Trust is the Raptors’ biggest strength and biggest problem

The Raptors’ indecision cost them against the Cavs.

NBA: Playoffs-Cleveland Cavaliers at Toronto Raptors
NBA: Playoffs-Cleveland Cavaliers at Toronto Raptors
John E. Sokolowski-USA TODAY Sports

As a young tyke in Compton, California, DeMar DeRozan would spend nights wishing, praying to one day be as tall as Shaquille O’Neal. After realizing that wasn’t going to happen, DeRozan began to idolize Kobe Bryant, eschewing athleticism for angles, torque for twists in the lane. He would never be as athletically imposing as someone like LeBron James, but with enough skill-work, he might be able to approximate his greatness.

In brief moments of Cleveland’s 113-112 Game 1 victory over the Raptors, DeRozan pulled off a few James-esque plays. With just over a minute remaining in regulation, he beat a pick-and-roll trap, got into the middle of the paint and found Serge Ibaka for a wide-open three. On the final play of the game — in regulation and in overtime — he was double-teamed and kicked it to Fred VanVleet. All three shots missed. So did four putback attempts at the end of regulation, just a few of the escalating series of mishaps including botched rebounds and bobbled passes that spelled Toronto’s demise.

It would be an easy solace (as easy as it gets for a Raptors’ team dropping Game 1 at home, at least) to chalk up the loss, as coach Dwane Casey did, to missed shots and weird mistakes, with potentially six more games to course-correct and a blueprint of OG Anunoby guarding James one-on-one and Jonas Valanciunas punishing the Cavs’ small lineups.

But there’s the matter of the 4:30 seconds of overtime that bookended VanVleet’s missed threes, where the gulf between DeRozan, an all-star, and James, a champion and perennial MVP — between who the Raptors are and who they want to be, really — became painfully obvious.

NBA: Playoffs-Cleveland Cavaliers at Toronto Raptors
John E. Sokolowski-USA TODAY Sports

In overtime, Kyle Lowry and DeRozan combined for six of the Raptors’ final seven shots. Not because they’re selfish, or because a couple of missed shots made them stop believing in the process. After the game, DeRozan told reporters, “If I’m in the same situation again, I’m making the exact same pass.”

I believe DeRozan. I believe he and Lowry both want to make smart, unselfish decisions. Put two on the ball with a clear passing angle, and they both know what to do. When things bog down, though? When schemes get complicated? In crunch-time? It looks like they wish somebody would just tell them what those right decisions are.

The Raptors opened overtime with DeRozan running a pick-and-roll with Anunoby on the left side on the floor. With the defense on tilt, DeRozan kicked it to Lowry on the right. Lowry proceeded to pull up for a jumper, only to change his mind and throw a cross-court jump-pass back to DeRozan. Predictably, he got picked off. Later, working in semi-transition, DeRozan jump-passed out of a fade-away attempt over J.R. Smith, only to take — and miss — the same shot a few plays later. I’m not sure he could tell you why one shot was a good idea and the other wasn’t. On the possession where DeRozan passed out, the ball eventually swung its way back to him on the opposite wing. He was 0-for-3 from beyond the arc at that point, and Anunoby was open in the corner.

##########

PROBLEMS TO SOLVE:
[1] Name every Toronto Raptors player mentioned in the article on the Raptors' Game 1 loss.
[2] Carry on with the article on the Raptors' Game 1 loss from the point after its last sentence.
The lines that come after the article on the Raptors' Game 1 loss can be left aside.

DATASET EXTRACT:

##########

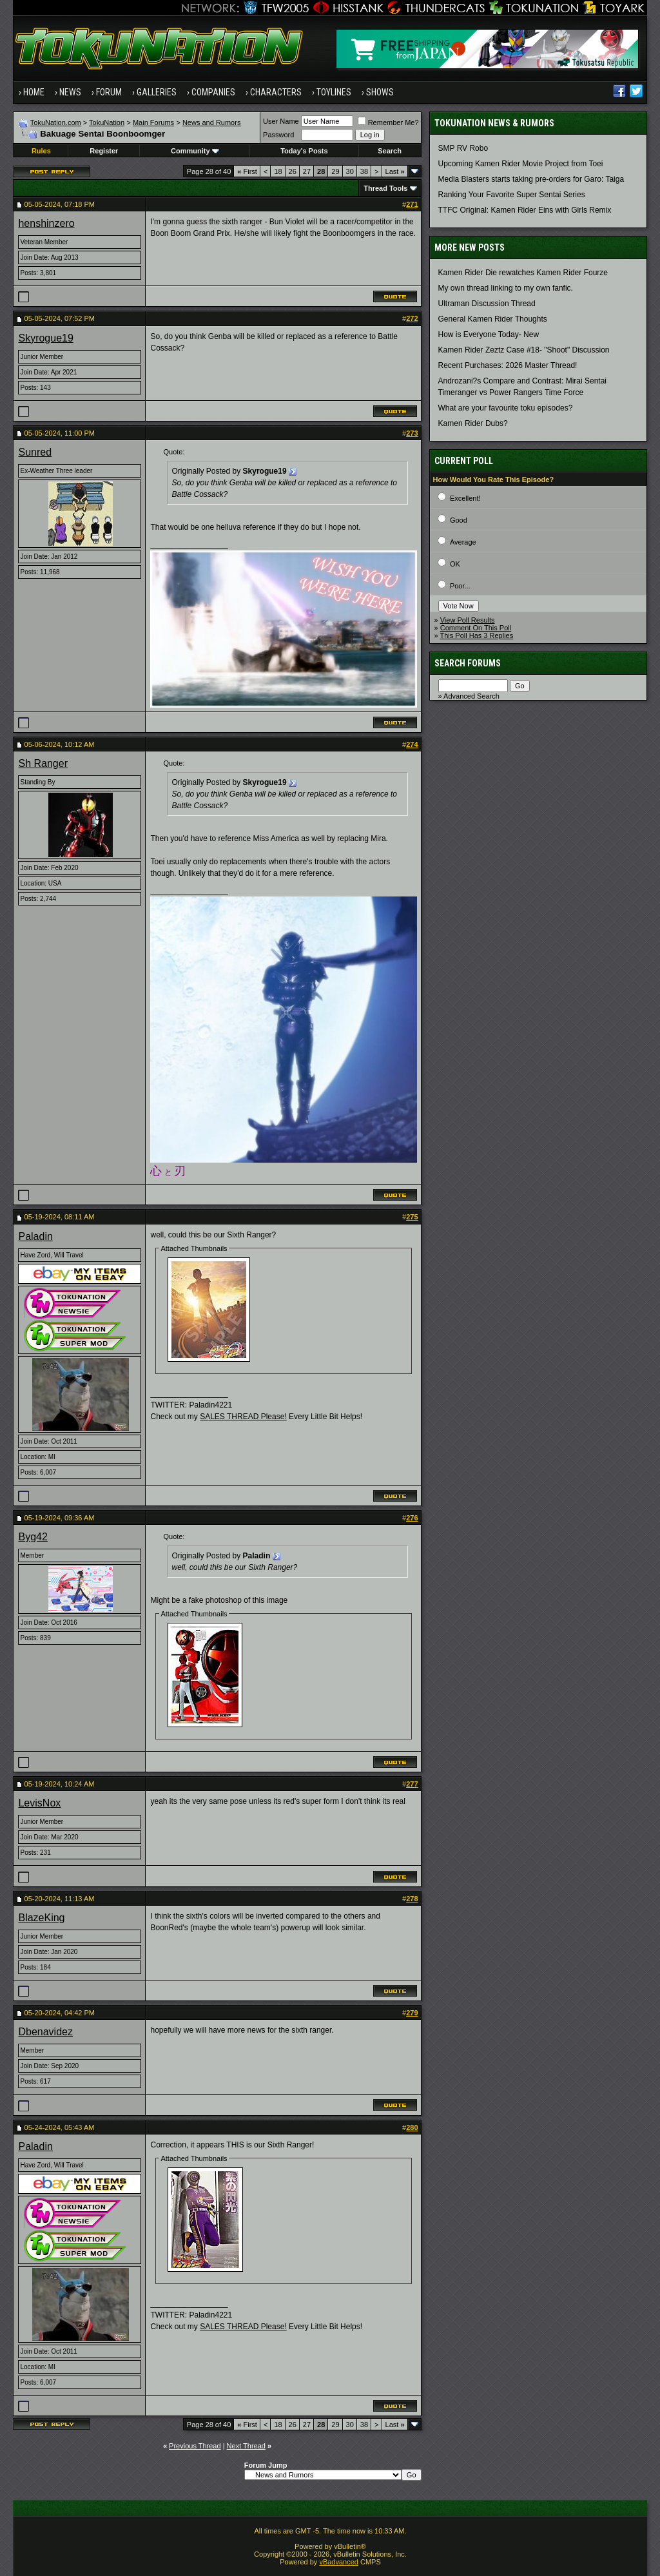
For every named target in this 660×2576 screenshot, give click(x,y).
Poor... (460, 586)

##########

SET OF ANSWERS:
[1] DeMar DeRozan, Serge Ibaka, Fred VanVleet, OG Anunoby, Jonas Valanciunas, Kyle Lowry

[2]
But in overtime, with the shot clock winding down and the Raptors trailing by a point, DeRozan didn’t see the pass. He only saw the shot. Clank.

While the Raptors have made great strides generally, their crunch-time offense has been mired by indecision this season. In high-pressure moments, it wasn’t the fadeaway over two defenders that killed them. It was the swing made a second too late and the jump-pass out of a makeable shot, lest it be too selfish. The fear of reversion, ironically, summons it most reliably.

In overtime, indecisiveness trickled down from Lowry and DeRozan to the rest of the team. They froze. Anunoby stopped cutting. Ibaka stopped finding the optimal place to spot up. Movement stopped, leaving Valanciunas with no room to hunt second chance opportunities. The gears stopped being interlocked. Instead, they grinded against each other.

A system built on collective trust cannot thrive when belief — and self-belief — aren’t the standard from players one through five, through 48 (or 53) minutes. That’s when Lowry and DeRozan took matters into their own hands. Bad decisions, after all, beat indecision.

The Raptors haven’t kicked these problems because they’re just not that easy to kick. They’re neurological, bang-bang decisions that Lowry and DeRozan have been making for their whole careers.

Shifting inborn instinct, even for this team, might be a progression too far.

In Game 2, 89 games working toward the ‘culture reset’ general manager Masai Ujiri called for this offseason will come down to 48 minutes. After the kind of collapse that calls into question its rationality, the answer, as ever, lies within them.